Nathan wrote:
It is trivially easy for an attacker to falsify the origin AS. If 'they' are not doing it already, then I'm quite surprised. This isn't really a good thing to alarm on, in my opinion. Or, maybe it is, but there should be big bold text explaining that it's not reliable as it's trivially easy to falsify.
Yep, true. However, there's the case that someone's just typo'd you, which has happened to, near, around, and by me more frequently than an actual jackification. There was the time I fumble-fingered some net99 space and Karl Denninger started tracking me down to threaten lawsuits (before, I might add, asking me to log into the offending device and change the config).

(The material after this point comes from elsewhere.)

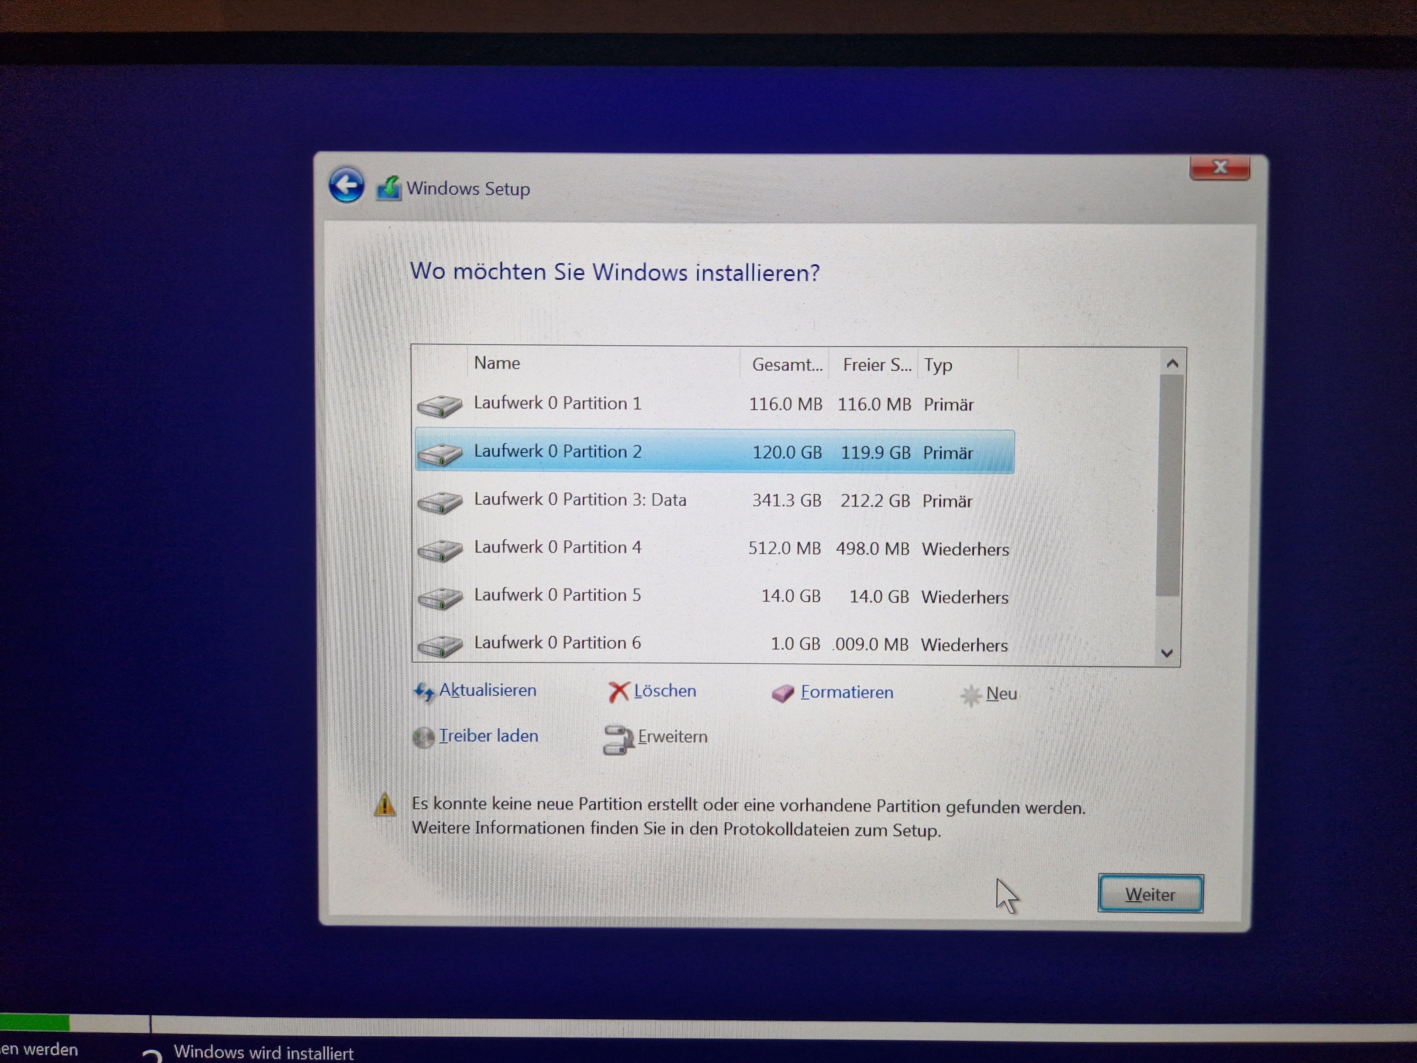Click the Treiber laden disc icon
1417x1063 pixels.
(x=423, y=738)
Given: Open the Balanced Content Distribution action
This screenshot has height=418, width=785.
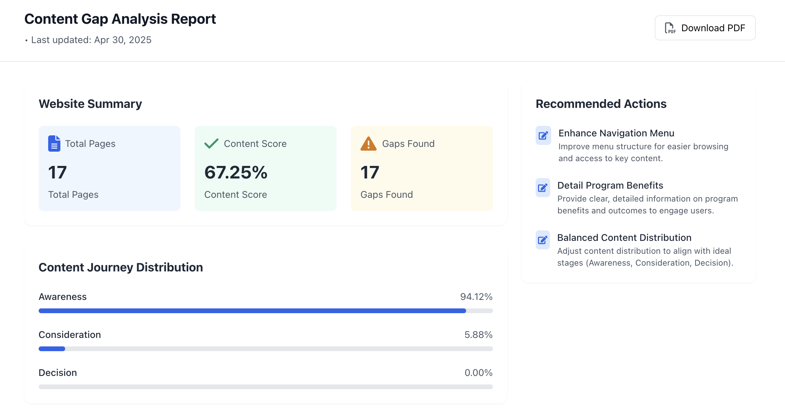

Anyway, the other case is where there shouldn't be a more specific, and you still win. Otherwise, yes, origin AS can be forged but the transit part is even messier, I think.
My best idea is looking at the AS_PATH for changes, and alerting whenever that happens. You'd obviously get a different path whenever there is churn in the network though. I'm sure there's a way to do this, and I suspect having BGP feeds from many many places is the most reliable way for it to happen, I just haven't figured out why yet.
As you point out, the Internet is a really noisy and messy place. Just doing the "different than usual" is something I resisted here because there's so much hidden partial transit that doesn't normally expose. More BGP feeds might just amplify that behavior, though the idea is to get more feeds in.
This seems like a service that Renesys etc. could/should (or maybe do?) offer, they seem well placed with all their BGP feeds..
Not sure who else offers it; it seemed reasonable to do and see if it's useful. Gadi told me there was no free real-time alerting out there but I didn't really look into it. Certainly if anyone wants to see the dynamics, who has advertised what now and in the deep dark past, etc Renesys would be the place to go as far as I know.